◆ Exercise objective:
Pick out every line in the data below that contains the word "with", and copy each one in full.

◆ Material for this exercise:
** Begin **
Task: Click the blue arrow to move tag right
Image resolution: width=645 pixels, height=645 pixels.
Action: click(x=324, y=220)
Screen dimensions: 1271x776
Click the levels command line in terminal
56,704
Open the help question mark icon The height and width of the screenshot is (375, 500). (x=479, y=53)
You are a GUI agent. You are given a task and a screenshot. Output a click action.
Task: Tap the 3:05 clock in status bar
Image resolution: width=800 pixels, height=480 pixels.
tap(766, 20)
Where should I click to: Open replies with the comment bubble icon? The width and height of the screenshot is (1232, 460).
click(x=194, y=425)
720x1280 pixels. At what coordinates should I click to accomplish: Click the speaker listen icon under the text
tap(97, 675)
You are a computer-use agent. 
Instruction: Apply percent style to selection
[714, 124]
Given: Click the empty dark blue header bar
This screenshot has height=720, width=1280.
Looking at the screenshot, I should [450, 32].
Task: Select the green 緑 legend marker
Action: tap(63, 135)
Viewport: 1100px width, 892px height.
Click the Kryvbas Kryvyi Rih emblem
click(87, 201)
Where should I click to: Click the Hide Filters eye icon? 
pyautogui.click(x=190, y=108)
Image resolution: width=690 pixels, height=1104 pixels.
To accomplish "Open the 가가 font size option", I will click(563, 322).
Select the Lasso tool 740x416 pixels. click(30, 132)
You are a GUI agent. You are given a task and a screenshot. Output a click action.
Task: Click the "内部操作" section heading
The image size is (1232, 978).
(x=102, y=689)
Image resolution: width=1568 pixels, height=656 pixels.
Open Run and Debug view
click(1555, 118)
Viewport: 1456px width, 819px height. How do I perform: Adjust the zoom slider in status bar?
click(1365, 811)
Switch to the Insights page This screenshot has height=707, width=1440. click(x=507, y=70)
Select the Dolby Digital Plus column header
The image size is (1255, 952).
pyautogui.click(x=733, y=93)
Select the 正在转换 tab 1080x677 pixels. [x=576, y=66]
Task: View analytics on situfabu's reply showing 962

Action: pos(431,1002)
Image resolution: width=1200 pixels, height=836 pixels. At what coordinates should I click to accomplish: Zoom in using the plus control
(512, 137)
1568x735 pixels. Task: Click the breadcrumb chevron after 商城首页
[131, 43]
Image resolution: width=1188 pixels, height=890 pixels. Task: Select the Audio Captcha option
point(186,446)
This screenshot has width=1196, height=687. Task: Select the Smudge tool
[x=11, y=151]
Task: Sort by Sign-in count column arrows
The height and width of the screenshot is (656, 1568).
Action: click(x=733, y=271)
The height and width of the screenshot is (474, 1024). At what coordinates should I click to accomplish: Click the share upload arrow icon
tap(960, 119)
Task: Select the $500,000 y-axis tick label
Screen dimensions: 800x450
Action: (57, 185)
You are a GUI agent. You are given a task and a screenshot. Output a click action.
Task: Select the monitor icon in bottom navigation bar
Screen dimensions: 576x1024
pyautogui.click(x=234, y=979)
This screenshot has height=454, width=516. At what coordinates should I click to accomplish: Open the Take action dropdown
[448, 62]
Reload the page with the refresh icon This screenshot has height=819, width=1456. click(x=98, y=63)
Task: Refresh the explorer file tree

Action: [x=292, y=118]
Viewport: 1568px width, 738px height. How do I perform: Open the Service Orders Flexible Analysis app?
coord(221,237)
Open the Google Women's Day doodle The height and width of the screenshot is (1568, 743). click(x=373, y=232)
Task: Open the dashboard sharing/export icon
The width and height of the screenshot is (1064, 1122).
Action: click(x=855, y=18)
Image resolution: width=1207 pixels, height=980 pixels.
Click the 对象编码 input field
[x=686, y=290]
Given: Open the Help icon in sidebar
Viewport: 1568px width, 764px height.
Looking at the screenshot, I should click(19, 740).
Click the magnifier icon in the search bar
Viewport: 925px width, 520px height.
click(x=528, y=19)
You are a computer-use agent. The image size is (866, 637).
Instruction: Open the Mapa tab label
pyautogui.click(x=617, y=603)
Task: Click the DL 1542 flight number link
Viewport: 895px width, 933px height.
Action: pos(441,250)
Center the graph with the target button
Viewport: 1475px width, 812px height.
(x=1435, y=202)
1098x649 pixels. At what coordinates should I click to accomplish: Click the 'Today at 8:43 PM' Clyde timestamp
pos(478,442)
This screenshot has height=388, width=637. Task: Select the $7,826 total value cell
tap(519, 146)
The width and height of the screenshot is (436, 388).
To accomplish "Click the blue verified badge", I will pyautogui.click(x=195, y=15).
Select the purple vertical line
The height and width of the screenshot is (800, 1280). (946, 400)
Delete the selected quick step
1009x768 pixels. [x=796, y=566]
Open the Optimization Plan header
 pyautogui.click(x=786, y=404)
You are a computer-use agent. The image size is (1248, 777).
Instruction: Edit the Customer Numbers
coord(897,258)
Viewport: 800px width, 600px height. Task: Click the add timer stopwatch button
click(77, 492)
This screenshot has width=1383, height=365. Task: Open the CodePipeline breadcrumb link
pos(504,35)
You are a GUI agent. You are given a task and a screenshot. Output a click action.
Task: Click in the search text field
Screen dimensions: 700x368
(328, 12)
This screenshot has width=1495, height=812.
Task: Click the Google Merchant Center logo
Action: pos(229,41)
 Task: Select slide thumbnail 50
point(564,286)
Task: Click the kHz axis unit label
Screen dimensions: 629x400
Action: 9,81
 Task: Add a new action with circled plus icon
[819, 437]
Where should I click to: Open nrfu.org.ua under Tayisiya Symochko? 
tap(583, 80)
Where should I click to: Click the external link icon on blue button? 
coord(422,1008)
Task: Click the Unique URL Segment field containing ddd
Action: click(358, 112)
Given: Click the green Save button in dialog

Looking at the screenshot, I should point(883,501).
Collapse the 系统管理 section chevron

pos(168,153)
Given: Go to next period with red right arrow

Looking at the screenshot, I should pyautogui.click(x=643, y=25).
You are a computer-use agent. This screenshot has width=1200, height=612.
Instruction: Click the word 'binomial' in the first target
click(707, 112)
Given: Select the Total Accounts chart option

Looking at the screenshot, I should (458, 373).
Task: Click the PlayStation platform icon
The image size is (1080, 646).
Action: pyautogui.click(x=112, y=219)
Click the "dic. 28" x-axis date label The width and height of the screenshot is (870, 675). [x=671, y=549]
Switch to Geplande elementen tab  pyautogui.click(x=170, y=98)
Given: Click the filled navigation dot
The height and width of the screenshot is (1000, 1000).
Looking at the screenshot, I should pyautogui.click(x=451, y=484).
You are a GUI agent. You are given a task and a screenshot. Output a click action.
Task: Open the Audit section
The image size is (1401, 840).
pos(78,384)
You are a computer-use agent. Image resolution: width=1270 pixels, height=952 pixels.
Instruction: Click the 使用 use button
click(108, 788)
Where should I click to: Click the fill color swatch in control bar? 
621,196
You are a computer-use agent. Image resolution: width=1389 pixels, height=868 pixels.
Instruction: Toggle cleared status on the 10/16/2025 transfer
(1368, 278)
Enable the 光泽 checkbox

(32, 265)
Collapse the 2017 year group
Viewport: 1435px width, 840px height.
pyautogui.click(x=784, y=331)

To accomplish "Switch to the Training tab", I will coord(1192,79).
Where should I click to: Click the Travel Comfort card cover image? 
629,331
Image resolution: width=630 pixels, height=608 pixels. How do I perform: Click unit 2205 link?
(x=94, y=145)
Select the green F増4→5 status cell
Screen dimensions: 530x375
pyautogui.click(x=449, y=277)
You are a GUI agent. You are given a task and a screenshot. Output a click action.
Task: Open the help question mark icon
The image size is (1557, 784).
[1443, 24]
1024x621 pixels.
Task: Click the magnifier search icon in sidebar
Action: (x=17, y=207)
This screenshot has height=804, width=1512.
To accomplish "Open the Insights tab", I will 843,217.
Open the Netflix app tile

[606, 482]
** End **
◆ Task result:
Where should I click to: Open replies with the comment bubble icon? The width and height of the screenshot is (1232, 460).
Reload the page with the refresh icon This screenshot has height=819, width=1456. click(x=98, y=63)
Center the graph with the target button
 Task: Add a new action with circled plus icon
Given: Go to next period with red right arrow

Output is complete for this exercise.